Climate Change Might Evolve Planet Earth, Reveals NASA
Movement in tectonic plates is of historical significance, especially since the super continent Pangaea broke into the seven continents and five oceans because of the very same reason. According to the researchers, these tectonic plates are still shifting, which means that our planet is also evolving.
Some predictions are being made, in accordance with a research led by Michael Way of the National Aeronautics and Space Administration (NASA) Goddard Institute for Space Studies, about the changes that may occur on the earth over the next 200 to 250 million years.
The increased radiation and slower rotation rate of the sun could change the upcoming climate change scenarios completely.
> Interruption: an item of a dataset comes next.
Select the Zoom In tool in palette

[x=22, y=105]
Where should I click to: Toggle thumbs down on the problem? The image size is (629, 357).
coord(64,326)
Researchers, in the study published in the “Geochemistry, Geophysics, Geosystems” journal, said;
In one case the present-day continents form into a single landmass near the equator, and in the other case Antarctica stays put, but the rest of the present-day continents are mostly pushed well north of the equator.
According to the study, the continents might culminate into supercontinents and then scatter over a cycle of 400 to 600 million years following something called the supercontinent cycle. Researchers have also recognized strong relations between the movement of the lithosphere plates and climate.
Apparently, there are two probable formations. One is Aurica, a low latitude supercontinent that could emerge around 250 million years later, and the second is Amasia, a high latitude northern supercontinent and a smaller Antarctic subcontinent taking shape in about 200 million years.
High altitude land on Amasia would lead to the creation of ice sheets, the white supercontinent may revert more of the sun’s heat and there would be little snow or ice with average temperatures hovering around 20 degrees Celsius, the scientists have claimed.
The researchers while mentioning the Himalaya’s formation by the collision of the India-Eurasia plates, stated that the geological formations on the ever-changing surface of the planet have a strong influence on its climate, which could change for better or worse in these scenarios.